# MIME Type ermitteln und in Servlet setzen



## deamon (27. Jul 2009)

Der ServletContext bietet die Methode getMimeType(zusendendeDatei), die anhand der Dateiendung den MIME Type ermittelt. Die ist jedoch nicht besonders hilfreich, wenn die Datei dynamisch erzeugt wird. Man könnte den MIME Type bei jeder Response von Hand setzen. Ich suche einen Weg, wie man das automatisieren kann. 

Bei Spring MVC kann man den MIME Type für alle Vorlagendaten (z. B. FreeMarker-Templates) global auf etwa "text/html" setzen. Aber so ein Template könnte ja genauso gut eine Textdatei, ein XML-Dokument, JSON oder sonst irgendwas sein. Wie könnte man den MIME-Type automatisch ermitteln? 

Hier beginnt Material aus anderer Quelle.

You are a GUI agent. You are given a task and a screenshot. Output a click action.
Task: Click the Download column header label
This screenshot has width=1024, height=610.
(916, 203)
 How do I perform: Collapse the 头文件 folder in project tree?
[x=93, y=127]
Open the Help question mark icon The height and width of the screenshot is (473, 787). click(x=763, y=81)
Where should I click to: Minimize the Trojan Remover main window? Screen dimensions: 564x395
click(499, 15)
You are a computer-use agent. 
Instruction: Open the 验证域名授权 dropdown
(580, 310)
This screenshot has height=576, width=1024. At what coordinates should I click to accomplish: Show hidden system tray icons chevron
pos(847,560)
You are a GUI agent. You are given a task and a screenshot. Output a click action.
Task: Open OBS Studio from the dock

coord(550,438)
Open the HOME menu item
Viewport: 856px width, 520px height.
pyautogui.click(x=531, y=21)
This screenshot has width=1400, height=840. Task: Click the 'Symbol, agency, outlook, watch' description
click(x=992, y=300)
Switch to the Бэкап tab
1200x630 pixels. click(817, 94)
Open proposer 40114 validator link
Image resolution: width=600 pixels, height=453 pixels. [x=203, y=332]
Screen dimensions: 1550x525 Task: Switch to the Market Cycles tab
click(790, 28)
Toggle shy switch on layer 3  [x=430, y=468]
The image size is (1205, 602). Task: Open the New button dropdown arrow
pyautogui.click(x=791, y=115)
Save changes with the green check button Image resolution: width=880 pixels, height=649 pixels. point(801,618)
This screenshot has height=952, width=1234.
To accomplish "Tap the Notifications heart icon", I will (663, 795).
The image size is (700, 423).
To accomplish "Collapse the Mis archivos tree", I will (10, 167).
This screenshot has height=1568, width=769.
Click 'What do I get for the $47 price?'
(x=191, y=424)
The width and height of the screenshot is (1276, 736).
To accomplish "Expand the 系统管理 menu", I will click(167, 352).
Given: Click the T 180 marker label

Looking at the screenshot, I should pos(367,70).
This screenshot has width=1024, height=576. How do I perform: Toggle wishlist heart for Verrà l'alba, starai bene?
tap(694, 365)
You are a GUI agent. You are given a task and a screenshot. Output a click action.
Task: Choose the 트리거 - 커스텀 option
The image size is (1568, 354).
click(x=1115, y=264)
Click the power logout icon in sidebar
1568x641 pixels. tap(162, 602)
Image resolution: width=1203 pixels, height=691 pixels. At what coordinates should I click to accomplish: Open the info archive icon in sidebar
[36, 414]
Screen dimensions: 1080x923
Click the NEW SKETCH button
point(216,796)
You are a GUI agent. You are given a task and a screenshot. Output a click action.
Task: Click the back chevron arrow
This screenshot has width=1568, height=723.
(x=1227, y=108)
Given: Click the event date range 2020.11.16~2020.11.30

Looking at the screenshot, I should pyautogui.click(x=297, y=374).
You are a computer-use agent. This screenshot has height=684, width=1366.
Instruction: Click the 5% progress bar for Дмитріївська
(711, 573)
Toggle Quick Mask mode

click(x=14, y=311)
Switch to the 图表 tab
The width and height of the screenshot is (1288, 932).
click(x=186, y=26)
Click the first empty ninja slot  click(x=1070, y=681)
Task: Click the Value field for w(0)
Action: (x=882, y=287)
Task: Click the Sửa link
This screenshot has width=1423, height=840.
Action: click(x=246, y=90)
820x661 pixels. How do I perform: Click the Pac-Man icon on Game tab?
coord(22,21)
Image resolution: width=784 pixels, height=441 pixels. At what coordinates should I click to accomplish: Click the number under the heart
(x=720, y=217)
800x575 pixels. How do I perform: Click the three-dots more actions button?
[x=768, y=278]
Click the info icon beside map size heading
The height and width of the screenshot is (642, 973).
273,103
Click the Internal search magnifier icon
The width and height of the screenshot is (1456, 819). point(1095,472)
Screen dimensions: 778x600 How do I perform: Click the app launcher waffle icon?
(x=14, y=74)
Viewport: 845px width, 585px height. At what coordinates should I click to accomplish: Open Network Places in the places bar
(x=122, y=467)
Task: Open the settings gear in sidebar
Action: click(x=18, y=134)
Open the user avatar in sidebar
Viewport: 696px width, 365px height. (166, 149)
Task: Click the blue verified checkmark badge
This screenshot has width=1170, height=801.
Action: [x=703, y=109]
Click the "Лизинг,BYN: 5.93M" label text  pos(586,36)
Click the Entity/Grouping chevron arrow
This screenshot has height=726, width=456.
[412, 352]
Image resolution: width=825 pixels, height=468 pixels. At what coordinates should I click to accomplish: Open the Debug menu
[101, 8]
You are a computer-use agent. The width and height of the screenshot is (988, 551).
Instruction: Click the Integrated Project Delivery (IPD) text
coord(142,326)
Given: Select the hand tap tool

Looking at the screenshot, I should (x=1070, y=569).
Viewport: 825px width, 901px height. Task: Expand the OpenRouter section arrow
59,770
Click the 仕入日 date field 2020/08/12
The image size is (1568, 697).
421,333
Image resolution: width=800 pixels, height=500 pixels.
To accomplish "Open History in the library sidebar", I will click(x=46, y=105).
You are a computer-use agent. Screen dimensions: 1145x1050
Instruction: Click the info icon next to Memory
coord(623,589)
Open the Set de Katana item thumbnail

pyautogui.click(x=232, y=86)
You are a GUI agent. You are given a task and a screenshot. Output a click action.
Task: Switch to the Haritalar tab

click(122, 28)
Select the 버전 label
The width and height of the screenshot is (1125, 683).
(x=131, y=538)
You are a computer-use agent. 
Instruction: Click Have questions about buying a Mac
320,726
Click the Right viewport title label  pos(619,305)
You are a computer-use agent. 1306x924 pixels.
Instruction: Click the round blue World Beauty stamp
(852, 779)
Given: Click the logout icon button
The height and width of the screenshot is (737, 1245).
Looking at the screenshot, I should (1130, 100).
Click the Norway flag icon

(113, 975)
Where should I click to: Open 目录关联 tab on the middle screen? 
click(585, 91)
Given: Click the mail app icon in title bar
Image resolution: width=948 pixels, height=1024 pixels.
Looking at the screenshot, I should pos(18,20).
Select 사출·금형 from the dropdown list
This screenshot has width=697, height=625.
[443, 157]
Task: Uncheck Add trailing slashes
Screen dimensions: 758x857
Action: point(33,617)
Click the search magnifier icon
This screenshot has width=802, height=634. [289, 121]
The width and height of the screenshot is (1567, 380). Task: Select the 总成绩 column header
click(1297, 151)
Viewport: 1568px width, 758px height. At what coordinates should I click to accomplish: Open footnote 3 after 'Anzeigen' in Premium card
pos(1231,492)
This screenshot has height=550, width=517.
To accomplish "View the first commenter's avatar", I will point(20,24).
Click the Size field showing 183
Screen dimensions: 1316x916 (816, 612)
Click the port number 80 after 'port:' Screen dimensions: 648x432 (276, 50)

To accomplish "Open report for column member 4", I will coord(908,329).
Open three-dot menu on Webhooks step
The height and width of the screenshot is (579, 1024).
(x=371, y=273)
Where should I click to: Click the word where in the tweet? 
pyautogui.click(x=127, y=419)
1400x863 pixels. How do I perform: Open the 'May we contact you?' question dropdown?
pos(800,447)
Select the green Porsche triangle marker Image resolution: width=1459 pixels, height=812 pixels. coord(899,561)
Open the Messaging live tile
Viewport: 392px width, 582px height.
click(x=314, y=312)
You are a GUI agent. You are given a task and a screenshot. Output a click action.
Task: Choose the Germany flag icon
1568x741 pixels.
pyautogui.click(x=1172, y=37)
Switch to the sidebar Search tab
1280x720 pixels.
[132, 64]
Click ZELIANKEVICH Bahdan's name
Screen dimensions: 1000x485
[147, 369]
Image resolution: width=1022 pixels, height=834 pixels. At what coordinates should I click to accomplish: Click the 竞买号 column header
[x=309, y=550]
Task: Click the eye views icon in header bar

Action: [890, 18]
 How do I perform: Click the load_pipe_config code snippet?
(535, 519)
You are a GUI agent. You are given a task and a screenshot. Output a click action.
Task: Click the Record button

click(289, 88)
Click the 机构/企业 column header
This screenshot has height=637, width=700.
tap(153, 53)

Ich habe drei Ideen, wie man das machen könnte:
* Der Endung der Template-Datei, wie ".ftl" für "FreeMarker Template", wird noch der eigentliche Typ vorangestellt. Also etwa "datei.text.ftl" und "datei.html.ftl".  
* Verzeichnisnamen wie "txt/datei.ftl" und "html/datei.ftl"
* Speicherung des MIME-Typen in einer extra Datei wie "datei.mime", die enthielte dann z. B. "text/html".

Wenn aus dem Template die fertige Datei erzeugt wird, würde jeweils der MIME-Type aus dem Dateinamen bzw. der separaten Datei ermittelt.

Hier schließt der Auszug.